*SOURCE PASSAGE*:

Start of Block

LAKE LOUISE, Alta. - Jan Hudec's Olympic ski medal is dented and scratched, just like its owner.
"It's beat up and it's shown that it's been around the block a few times," he said this week in Calgary. "It's kind of like me. The more scars it has, the more stories it has to tell."
The super-G bronze medal Hudec won Feb. 16 in Sochi, Russia, was Canada's first Olympic alpine ski medal in two decades. The Calgary racer tied for third with U.S. veteran Bode Miller.
Racing with knee bones grinding together and a cranky back, Hudec was a feel-good story of the 2014 Winter Olympic Games.
The medal has been dropped a couple of times — once under Hudec's car — and it also flew with its owner off a motorcycle in Switzerland this summer.
"I just figured it's laugh lines on a face, laugh lines on a medal," he said in an interview this week. "Now that I'm not injured and still standing here, I can tell you I crashed a motorbike and the medal was on the motorbike when I crashed it.
"It was on a Ducati in Switzerland and the medal was right on the tank when I crashed. I picked the bike up, like I do with my life so many times, and put all the broken pieces in my backpack and continued driving."
After seven knee surgeries — six on the right and one on the left — going under the knife is routine for Hudec. He had fun tweeting gruesome photos of a blood-filled bulge over his lower back prior to surgery last spring.
"The alien is gone. It was a boy," quipped Hudec.
The 33-year-old skier is accustomed to people asking him if he'll retire and give his beatn-up body a rest.

End of Block

*PROBLEM TO WORK ON*:
Please sum up the article above about Jan Hudec's Olympic medal in two sentences.

*DATASET RECORDS*:
Start of Block

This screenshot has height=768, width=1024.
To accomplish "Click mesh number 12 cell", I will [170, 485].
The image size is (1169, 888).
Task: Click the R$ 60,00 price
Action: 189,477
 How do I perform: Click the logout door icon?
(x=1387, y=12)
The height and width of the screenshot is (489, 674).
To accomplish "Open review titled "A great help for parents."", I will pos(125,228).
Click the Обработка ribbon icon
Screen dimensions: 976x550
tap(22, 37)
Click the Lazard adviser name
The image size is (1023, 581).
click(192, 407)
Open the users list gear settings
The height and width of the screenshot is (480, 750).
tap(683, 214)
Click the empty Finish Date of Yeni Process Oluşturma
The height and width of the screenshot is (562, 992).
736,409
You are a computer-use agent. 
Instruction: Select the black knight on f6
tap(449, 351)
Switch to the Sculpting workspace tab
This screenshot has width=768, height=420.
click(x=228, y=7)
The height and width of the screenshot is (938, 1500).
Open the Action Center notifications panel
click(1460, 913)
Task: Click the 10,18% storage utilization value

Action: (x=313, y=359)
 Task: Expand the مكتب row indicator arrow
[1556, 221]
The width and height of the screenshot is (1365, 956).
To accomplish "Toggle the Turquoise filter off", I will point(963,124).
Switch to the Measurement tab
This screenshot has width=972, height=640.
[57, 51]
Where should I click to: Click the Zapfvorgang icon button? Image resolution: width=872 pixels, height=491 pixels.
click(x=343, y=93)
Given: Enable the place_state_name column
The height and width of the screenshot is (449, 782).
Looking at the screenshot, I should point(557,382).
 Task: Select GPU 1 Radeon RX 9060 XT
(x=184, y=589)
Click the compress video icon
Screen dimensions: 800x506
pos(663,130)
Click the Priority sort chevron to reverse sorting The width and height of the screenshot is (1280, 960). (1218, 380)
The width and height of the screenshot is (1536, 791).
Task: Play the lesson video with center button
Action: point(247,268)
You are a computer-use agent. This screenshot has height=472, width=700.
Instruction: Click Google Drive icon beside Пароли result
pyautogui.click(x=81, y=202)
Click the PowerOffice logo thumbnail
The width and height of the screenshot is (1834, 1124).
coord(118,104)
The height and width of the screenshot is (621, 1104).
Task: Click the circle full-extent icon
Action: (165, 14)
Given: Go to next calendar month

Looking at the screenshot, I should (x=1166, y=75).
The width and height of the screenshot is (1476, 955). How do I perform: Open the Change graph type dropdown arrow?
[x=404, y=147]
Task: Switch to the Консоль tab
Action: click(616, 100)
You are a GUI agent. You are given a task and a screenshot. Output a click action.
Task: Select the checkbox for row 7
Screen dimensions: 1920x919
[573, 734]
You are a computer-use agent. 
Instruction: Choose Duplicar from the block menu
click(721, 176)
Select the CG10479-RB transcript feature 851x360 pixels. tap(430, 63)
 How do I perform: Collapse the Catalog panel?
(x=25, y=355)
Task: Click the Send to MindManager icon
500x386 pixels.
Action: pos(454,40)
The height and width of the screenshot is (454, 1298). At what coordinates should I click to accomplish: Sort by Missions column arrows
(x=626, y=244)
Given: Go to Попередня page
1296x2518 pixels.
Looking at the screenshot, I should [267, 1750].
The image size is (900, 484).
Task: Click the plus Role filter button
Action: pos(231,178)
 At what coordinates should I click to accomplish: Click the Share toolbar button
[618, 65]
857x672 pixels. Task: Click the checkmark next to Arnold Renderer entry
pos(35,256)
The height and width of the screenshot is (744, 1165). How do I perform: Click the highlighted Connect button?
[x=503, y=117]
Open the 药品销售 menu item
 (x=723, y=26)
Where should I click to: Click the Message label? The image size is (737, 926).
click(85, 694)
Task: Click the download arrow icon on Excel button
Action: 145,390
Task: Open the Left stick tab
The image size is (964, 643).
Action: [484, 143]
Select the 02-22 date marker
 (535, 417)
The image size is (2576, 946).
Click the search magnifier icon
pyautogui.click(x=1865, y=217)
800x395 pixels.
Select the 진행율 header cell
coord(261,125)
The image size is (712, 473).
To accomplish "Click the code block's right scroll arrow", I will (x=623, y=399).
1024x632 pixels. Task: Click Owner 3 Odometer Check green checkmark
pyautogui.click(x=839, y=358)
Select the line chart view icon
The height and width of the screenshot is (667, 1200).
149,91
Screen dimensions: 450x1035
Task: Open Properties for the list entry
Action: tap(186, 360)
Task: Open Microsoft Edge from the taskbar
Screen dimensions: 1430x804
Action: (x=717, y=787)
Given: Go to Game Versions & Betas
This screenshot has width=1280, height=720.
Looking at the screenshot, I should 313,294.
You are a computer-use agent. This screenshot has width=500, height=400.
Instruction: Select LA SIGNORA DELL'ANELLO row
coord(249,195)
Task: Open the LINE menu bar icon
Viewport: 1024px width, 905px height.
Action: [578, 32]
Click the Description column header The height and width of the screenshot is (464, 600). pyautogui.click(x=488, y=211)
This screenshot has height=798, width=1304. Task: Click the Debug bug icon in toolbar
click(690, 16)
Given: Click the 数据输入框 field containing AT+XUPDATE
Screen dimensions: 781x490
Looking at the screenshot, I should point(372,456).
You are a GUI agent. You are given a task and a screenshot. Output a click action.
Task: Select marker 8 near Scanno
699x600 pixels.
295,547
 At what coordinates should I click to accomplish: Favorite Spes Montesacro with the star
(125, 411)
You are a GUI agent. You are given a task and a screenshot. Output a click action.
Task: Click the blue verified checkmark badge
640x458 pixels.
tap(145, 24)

End of Block

*TASK ANSWER*:
Calgary racer Jan Hudec won super-G bronze in Sochi on Feb. 16, tying with Bode Miller for Canada's first Olympic alpine ski medal in two decades, while racing with grinding knee bones and a cranky back. The medal is now dented and scratched from being dropped, once under his car, and from a motorcycle crash in Switzerland, and Hudec likens its marks to his own scars after seven knee surgeries and surgery on his lower back.